**DIRECTIVE A**
Quote the Casey Martin transcript word for word, from "Ley- Today on" to "disability rights advocates.".

Casey Martin, Professional Golfer- They need to comply with what the United States government says. And they say for people with disabilities, you need to make accommodation.

Ley- Even golf's best can't figure out where they stand.

Tiger Woods, Professional Golfer- I can't be rational about this decision just because I have feelings. And my emotions are with Casey.

Ley- Today on Outside The Lines, what are the rights of disabled athletes? Casey Martin and his fight against the PGA tour.

Announcer- Outside The Lines is presented by State Farm Insurance. Joining us from ESPN Studios, Bob Ley.

Ley- This past week, a new statute of Franklin Roosevelt was unveiled at the FDR Memorial, a statue that had been at the center of a six-year controversy involving disability rights advocates.

The life-size statute shows FDR in a wheelchair. Now this Wednesday, about one mile from that statue, Casey Martin's case, his fight for a golf cart, will be heard by the United States Supreme Court.

Twice in federal court, Martin has won the right to ride a cart in PGA Tour events. For the tour, this is a public relations nightmare, the last thing it needs as Tiger Woods continues to expand the sport's popularity and reach.

Casey Martin clearly is a sympathetic figure to the general public and an attractive one for disabled advocates, a 28-year-old golf pro with a chronically painful degenerative condition that is causing his right leg to atrophy.

Yesterday, Martin missed the cut at the Tucson Open as he heads towards a season on pro golf's second level tour. His court case is based on a landmark civil rights law, the 11-year-old Americans With Disabilities Act.

Martin is a plainspoken young man rarely comfortable talking about his fight to ride between shots. And as Scott Walker reports, this case may reach far beyond the golf course as Casey Martin would simply like to play in a minimum of pain.

Unidentified male- Casey Martin.

Martin- Certainly, I read the press clippings that come out that it's not about me, per se, but it's about their right to make the rules. And I understand that. But at the same time, it is about me.

Unidentified male- Tomorrow is going to be a very fun day to watch.

Martin- This is where I want to be. I have a passion to play golf. When I wake up, I want to work on my game. And so I'm grateful that I still have that opportunity.

Scott Walker, ESPN Correspondent(voice-over)- All Casey Martin wanted was to play golf. But in the three years since he first brought suit against the PGA Tour seeking the use of a cart in competition, Martin has struggled with his game, losing his PGA Tour card after just one season.

He has struggled through the pain of a rare circulatory disorder that could take his right leg. He has also struggled under the public scrutiny spawned from his constant court battles. Since that initial court victory, only portions of Casey Martin's ride have been smooth.

Martin- I just try to blow it off and focus. And what I have to do is play golf and enjoy the golf while I can.

**DIRECTIVE B**
Lay out the records as a numbered list, starting at their first line and ending at the line with "will [x=835, y=766].", with blank lines omitted.

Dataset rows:
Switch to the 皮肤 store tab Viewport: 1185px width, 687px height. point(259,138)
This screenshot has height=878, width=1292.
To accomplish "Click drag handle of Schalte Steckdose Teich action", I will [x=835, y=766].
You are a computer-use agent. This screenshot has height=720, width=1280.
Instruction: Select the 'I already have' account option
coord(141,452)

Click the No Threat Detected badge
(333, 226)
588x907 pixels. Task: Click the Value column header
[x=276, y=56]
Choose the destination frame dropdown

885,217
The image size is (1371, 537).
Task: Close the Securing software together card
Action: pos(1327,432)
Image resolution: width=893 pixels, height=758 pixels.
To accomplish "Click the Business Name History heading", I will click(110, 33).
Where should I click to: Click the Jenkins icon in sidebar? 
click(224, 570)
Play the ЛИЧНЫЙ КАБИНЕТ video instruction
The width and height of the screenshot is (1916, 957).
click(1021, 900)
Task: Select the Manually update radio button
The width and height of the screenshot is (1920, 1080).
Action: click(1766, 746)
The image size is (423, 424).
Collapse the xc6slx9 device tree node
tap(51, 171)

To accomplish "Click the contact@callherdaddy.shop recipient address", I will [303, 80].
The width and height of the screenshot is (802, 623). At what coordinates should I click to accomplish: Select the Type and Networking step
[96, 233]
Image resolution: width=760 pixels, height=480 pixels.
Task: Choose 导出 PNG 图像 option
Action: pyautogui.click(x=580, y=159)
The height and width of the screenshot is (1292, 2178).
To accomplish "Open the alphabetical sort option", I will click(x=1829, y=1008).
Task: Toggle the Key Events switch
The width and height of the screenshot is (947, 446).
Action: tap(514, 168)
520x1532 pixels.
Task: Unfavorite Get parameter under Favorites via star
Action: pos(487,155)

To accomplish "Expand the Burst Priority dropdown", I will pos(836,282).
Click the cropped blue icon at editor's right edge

**TASK SOLUTION A**
Ley- Today on Outside The Lines, what are the rights of disabled athletes? Casey Martin and his fight against the PGA tour.

Announcer- Outside The Lines is presented by State Farm Insurance. Joining us from ESPN Studios, Bob Ley.

Ley- This past week, a new statute of Franklin Roosevelt was unveiled at the FDR Memorial, a statue that had been at the center of a six-year controversy involving disability rights advocates.

**TASK SOLUTION B**
1. Switch to the 皮肤 store tab Viewport: 1185px width, 687px height. point(259,138)
2. This screenshot has height=878, width=1292.
3. To accomplish "Click drag handle of Schalte Steckdose Teich action", I will [x=835, y=766].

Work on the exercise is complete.